Он отвернулся от постели и вынул из кармана на груди плоский розовый флакон с золотой пробкой. Подал его Лопухину, стараясь, чтобы больной ничего не видел. Впрочем, император лежал с закрытыми глазами и думал, что зря он, наверное, надышался этого студеного январского воздуха. Как бы те было худа!
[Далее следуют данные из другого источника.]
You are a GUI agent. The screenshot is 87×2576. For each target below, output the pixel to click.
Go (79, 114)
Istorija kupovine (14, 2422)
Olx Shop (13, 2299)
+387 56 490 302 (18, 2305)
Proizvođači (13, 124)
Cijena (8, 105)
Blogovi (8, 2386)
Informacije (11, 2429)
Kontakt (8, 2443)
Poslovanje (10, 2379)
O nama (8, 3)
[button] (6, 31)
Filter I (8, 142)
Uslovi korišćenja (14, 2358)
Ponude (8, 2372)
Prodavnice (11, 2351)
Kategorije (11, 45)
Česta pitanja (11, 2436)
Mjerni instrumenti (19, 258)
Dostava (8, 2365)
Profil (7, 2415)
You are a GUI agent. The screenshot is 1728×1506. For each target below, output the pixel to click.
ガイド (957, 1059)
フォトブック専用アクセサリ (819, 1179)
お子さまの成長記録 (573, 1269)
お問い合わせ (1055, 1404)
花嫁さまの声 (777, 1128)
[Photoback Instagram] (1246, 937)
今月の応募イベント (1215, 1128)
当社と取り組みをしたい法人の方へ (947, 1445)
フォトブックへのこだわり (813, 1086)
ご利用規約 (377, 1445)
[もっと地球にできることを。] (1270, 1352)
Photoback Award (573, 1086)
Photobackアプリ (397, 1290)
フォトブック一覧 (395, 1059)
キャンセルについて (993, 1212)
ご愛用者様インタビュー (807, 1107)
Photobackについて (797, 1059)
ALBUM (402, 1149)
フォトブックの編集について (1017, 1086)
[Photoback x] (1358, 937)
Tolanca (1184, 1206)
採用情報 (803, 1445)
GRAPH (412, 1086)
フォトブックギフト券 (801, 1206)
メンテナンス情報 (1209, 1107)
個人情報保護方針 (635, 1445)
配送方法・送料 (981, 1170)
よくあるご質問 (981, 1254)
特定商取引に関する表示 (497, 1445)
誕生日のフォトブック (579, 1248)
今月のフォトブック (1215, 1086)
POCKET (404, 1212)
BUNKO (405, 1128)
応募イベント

— Довольно будет пяти капель, — сказал Остерман. — Вполне довольно.
Лопухин прошел за ширму, где стоял столик со склянками. Небрежным движением сдвинул их, освобождая место для стакана. Налил туда вина из высокой узкогорлой бутылки, нажал на золотую крышечку и резко повернул ее против часовой стрелки. Наклонил над стаканом флакон и вылил туда пять капель темной, пряно пахнущей жидкости.
Собственно, там и оставалось-то всего лишь пять капель. Но и этого вполне хватило, чтобы Россия лишилась своего государя...
Наутро сыпь в ужасающих размерах высыпала в горле и в носу больного. Жар настолько усилился, что никто теперь не сомневался в страшном исходе.
18 января Алексей Григорьевич Долгорукий, осунувшийся, мрачный, на себя непохожий, приехал в Лефортовский дворец, отыскал сына и спросил:
— Где у тебя духовные?
— Здесь, — князь Иван похлопал себя по груди.
— Показывал кому?
— Христос с вами, батюшка. Его императорское величество без памяти лежит.
— Ладно, — буркнул Алексей Григорьевич. — Давай сюда, чтобы тех духовных никто не увидел и не попались бы они никому в руки.
Князь Иван сунул отцу оба списка.
За спиной раздались шаги. Долгорукие воровато оглянулись. Генерал-майор Кейт, прямой, спокойный, прошествовал мимо них, направляясь к опочивальне государя. Все знали, что Остерман иногда выходит от больного и о чем-то совещается с Кейтом.
— Чего им тут надо, воронью иноземному? — проворчал Алексей Григорьевич и устало добавил: — Ох, завтра число какое, помнишь? 19 января. Завтра бы венчались они, но, видно... Ладно, прощай, Ванька. Поехал я домой. А ты тут еще побудь. Вдруг да смилуется Господь...
Но Господь не смиловался над больным мальчиком. Состояние здоровья государя было признано окончательно безнадежным. Его причастили Святых Тайн, и три архиерея совершили над ним таинство елеосвящения.
Остерман стоял у изголовья неотступно, умирающий беспрестанно звал его по имени, словно просил о чем-то. О чем?..
В ночь на 19 января наступила агония. Во втором часу ночи Петр вдруг приподнялся на постели, крикнул:
— Запрягайте сани, я еду к сестре!
Откинулся на подушки и испустил дух.
Услышав об этом, Иван Долгорукий пробежал по дворцу с обнаженной саблею в руке, крича: «Да здравствует императрица Екатерина!» Не встретив ни в ком поддержки, он воротился домой и приказал отцу сжечь оба списка завещания.